The test is the second consumer genetic test for cancer risk, with the first being a test for mutations in the BRCA1 and BRCA2 genes, also developed by 23andMe. The test will identify mutations linked to MUTYH-associated polyposis (MAP), a hereditary condition that leads to a heightened risk of colorectal cancer.
'We are committed to giving people affordable and direct access to important health information that can impact their lives,' said Anne Wojcicki, 23andMe chief executive.
As with 23andMe's first cancer risk test, concerns have been raised about whether customers will have access to adequate information to interpret their results. 23andMe noted that a negative test for MAP-linked gene variants doesn't mean that they are not at risk of hereditary forms of colorectal cancer, as MAP makes up only 5 percent of colorectal cancer cases. The test will also only detect two variants linked to MAP, out of more than 100 variants known to be implicated.

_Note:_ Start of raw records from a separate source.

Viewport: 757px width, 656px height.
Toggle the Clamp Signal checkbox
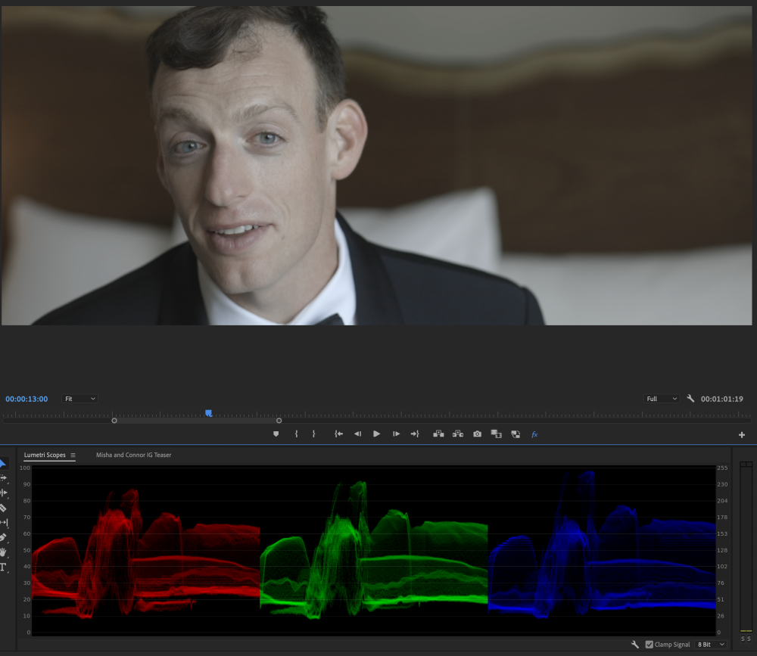[x=649, y=645]
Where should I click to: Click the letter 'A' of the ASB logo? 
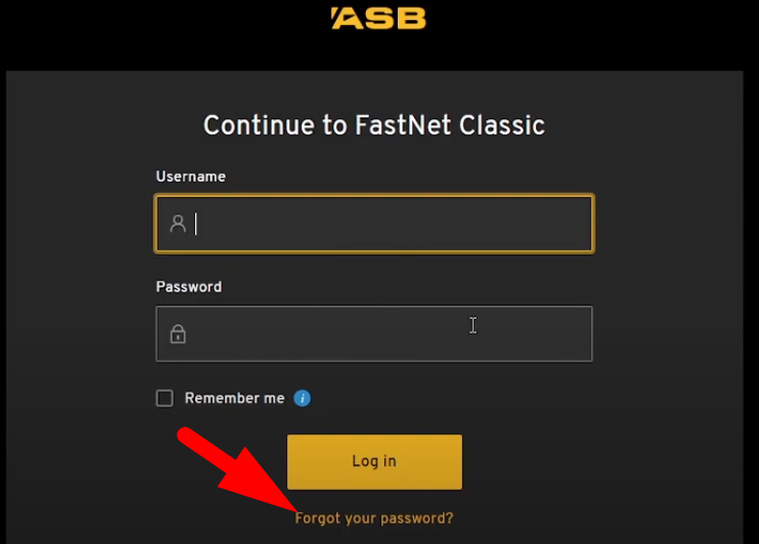click(345, 18)
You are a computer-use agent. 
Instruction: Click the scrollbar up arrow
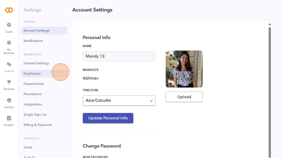[270, 24]
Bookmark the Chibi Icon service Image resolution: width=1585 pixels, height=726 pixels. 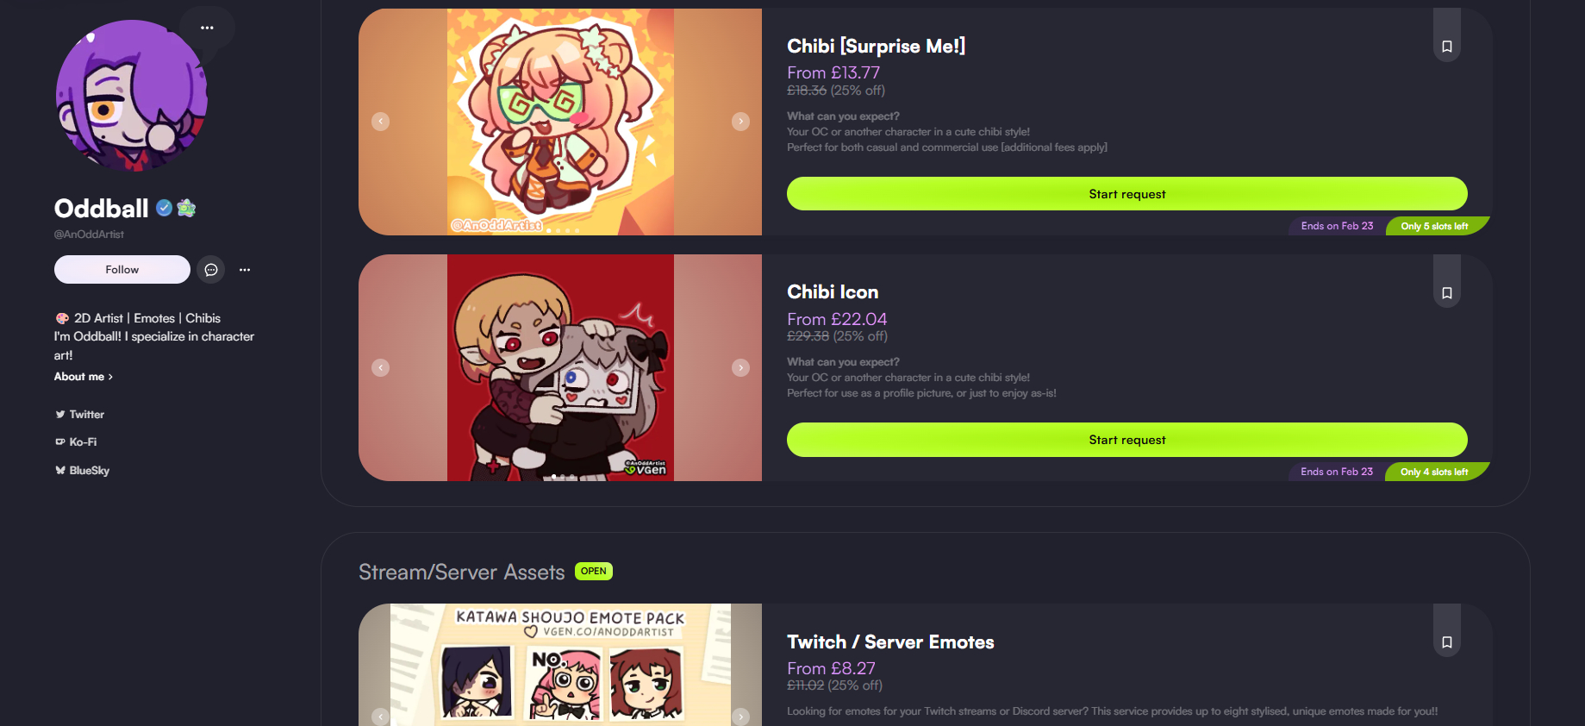point(1447,292)
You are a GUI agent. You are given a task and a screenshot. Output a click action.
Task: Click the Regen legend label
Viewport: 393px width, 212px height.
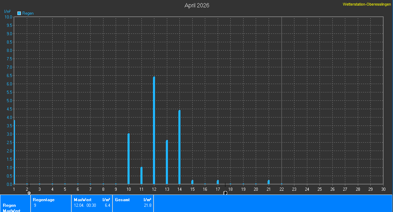(x=28, y=13)
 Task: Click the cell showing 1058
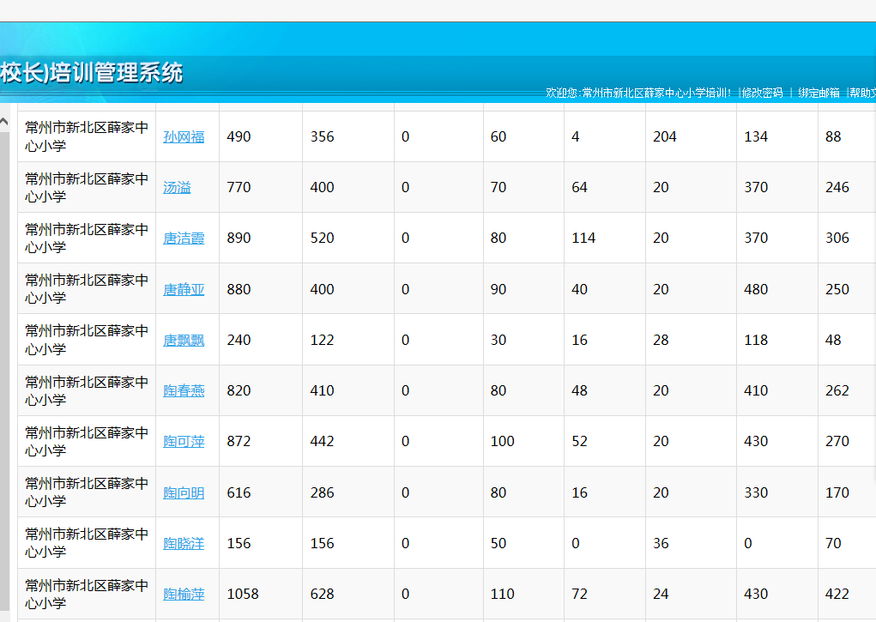point(243,594)
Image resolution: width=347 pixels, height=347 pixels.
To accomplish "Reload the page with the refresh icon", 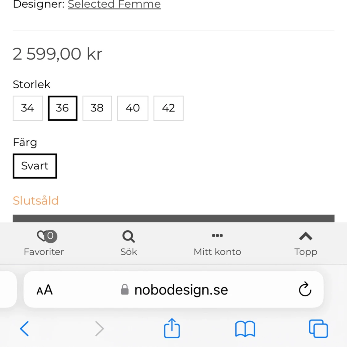I will (305, 290).
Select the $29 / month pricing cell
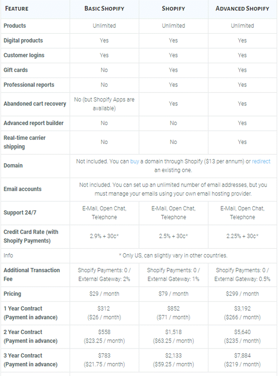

'We don't have as much data on what it means to have one mutation,' Rachelle Chambers, manager for genetic counselling at the High-Risk Cancer Genetics Programme at the NYU Langone Perlmutter Cancer Centre, told Futurism. 'The risks associated with one mutation are not as clear.'
23andMe stated that its customers will be given an online 'educational module' on how to interpret the information in their report to address these problems. The firm tested the information it provided on a group of people from diverse backgrounds, achieving 90 percent comprehension, according to 23andMe. However, the firm did not clarify if this meant that 10 percent of people did not understand the information, or that on average people understood only 90 percent of what was being said.